# THE TRUTH ABOUT WAR



## kttref (Oct 5, 2004)

By RALPH PETERS 

IN San Diego on Tuesday, I had the privilege of sitting beside Lt.-Gen. Jim Mattis, a Marine who knows how to fight. We were on a panel discussing future war. And Gen. Mattis, a Marine to the marrow of his bones, spoke honestly about the thrill of combat. 

Mattis has commanded at every level. In Desert Storm, he led a battalion. In Afghanistan and then in Iraq, he led with inspiration and courage. Everyone on our panel had opinions about war, but that no-nonsense Marine knew more about it than the rest of us combined. 

In the course of a blunt discussion of how our military has to prepare for future fights, the general spoke with a frankness that won the hearts of the uniformed members of the audience. Instead of trotting out politically correct clichés, Mattis told the truth: 

"You go into Afghanistan, you got guys who slap women around for five years because they didn't wear a veil . . . it's a hell of a lot of fun to shoot them." 

The language wasn't elegant. But we don't need prissy military leaders. We need generals who talk straight and shoot straight, men who inspire. And I guarantee you that any real Marine or soldier would follow Gen. Mattis. 

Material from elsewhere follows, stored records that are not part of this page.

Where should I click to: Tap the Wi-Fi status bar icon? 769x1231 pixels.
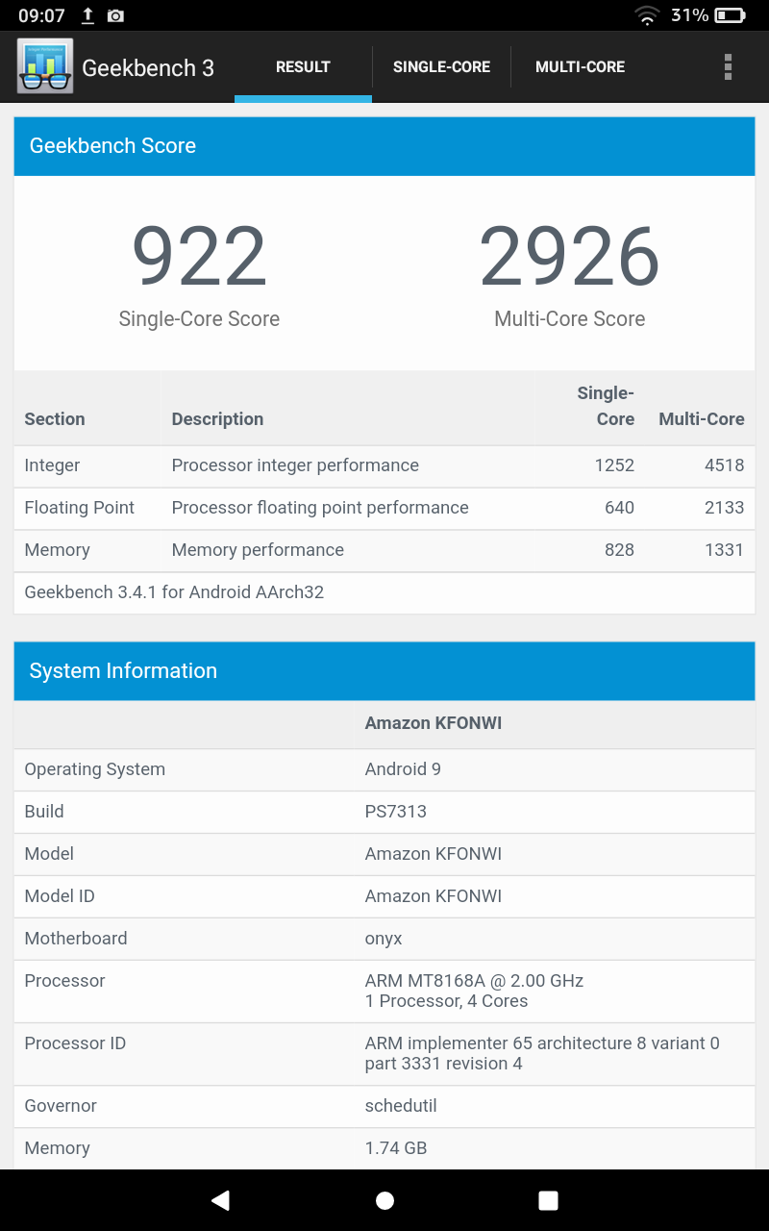point(647,15)

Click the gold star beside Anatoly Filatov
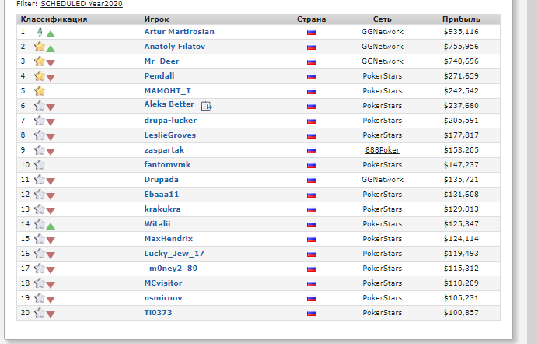click(40, 47)
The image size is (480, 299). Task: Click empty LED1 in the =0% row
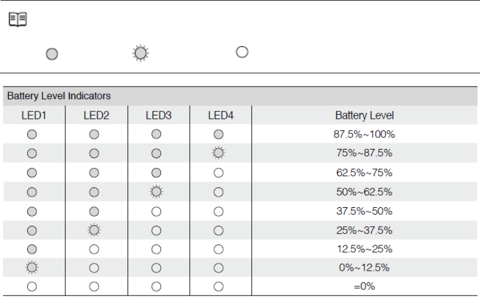[32, 287]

What was the media's reaction? A B-team news crew saw a chance to grab a headline at the military's expense (surprise, surprise). Lifting the general's remarks out of context, the media hyenas played it as if they were shocked to learn that people die in war. 

Combat veterans are supposed to be tormented souls, you understand. Those who fight our wars are supposed to return home irreparably damaged. 

HOLLYWOOD'S ideal of a Marine is the retired co lonel in the film "American Beauty," who turns out to be a repressed homosexual and a murderer. Veterans are sup- posed to writhe on their beds all night, covered in sweat, unable to escape their nightmares. 

War does scar some men. Most vets, though, just get on with their lives — scratch a veteran looking for pity and more often than not you'll find a supply clerk who never got near a battlefield. And some who serve — the soldiers and Marines who win our wars — run to the sound of the guns, anxious to close with the enemy and kill him. They may not love war itself, but they find combat magnetic and exhilarating. They like to fight. 

That's fine in movies featuring Brad Pitt as a mythical Greek hero. But God forbid that a modern-day Marine should admit that he loves his work. 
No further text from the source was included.